>>>>>

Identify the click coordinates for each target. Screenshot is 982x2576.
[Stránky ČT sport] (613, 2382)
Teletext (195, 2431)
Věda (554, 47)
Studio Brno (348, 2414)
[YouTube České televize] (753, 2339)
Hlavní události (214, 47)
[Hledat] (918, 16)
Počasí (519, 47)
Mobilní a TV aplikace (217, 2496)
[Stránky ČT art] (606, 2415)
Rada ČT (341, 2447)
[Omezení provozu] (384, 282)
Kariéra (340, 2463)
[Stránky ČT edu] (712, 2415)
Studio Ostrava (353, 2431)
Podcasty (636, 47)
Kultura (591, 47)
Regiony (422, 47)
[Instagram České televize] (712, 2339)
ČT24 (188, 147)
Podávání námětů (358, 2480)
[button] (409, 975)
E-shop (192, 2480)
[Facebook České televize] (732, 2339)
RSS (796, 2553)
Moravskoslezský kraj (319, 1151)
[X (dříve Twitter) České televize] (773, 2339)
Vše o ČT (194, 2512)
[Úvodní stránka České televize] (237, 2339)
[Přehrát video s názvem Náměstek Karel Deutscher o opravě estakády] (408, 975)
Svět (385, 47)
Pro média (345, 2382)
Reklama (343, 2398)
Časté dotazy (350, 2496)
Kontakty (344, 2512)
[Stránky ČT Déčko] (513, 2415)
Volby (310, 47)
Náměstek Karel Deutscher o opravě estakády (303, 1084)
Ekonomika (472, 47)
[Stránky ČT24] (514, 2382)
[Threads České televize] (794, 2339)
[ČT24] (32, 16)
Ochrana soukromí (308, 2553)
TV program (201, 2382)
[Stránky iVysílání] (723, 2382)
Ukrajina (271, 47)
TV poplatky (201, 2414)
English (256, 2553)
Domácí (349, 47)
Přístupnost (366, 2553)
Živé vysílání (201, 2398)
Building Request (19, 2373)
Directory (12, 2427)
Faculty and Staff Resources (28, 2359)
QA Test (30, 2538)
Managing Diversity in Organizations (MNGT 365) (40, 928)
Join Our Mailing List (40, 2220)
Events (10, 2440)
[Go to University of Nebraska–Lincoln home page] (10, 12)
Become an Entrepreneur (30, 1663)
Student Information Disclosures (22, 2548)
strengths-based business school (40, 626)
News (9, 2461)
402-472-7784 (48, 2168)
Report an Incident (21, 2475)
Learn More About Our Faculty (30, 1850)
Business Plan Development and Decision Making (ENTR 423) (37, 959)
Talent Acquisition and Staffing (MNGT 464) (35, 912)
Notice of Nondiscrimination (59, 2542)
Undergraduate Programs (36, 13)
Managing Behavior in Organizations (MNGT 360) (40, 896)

<<<<<

- **TO DO**: Beginning with the line that holds "TV program (201, 2382)", please return every line through the end of the data, exactly as written.

- **RESPONSE TO THE EXERCISE**:
TV program (201, 2382)
[Stránky iVysílání] (723, 2382)
Ukrajina (271, 47)
TV poplatky (201, 2414)
English (256, 2553)
Domácí (349, 47)
Přístupnost (366, 2553)
Živé vysílání (201, 2398)
Building Request (19, 2373)
Directory (12, 2427)
Faculty and Staff Resources (28, 2359)
QA Test (30, 2538)
Managing Diversity in Organizations (MNGT 365) (40, 928)
Join Our Mailing List (40, 2220)
Events (10, 2440)
[Go to University of Nebraska–Lincoln home page] (10, 12)
Become an Entrepreneur (30, 1663)
Student Information Disclosures (22, 2548)
strengths-based business school (40, 626)
News (9, 2461)
402-472-7784 (48, 2168)
Report an Incident (21, 2475)
Learn More About Our Faculty (30, 1850)
Business Plan Development and Decision Making (ENTR 423) (37, 959)
Talent Acquisition and Staffing (MNGT 464) (35, 912)
Notice of Nondiscrimination (59, 2542)
Undergraduate Programs (36, 13)
Managing Behavior in Organizations (MNGT 360) (40, 896)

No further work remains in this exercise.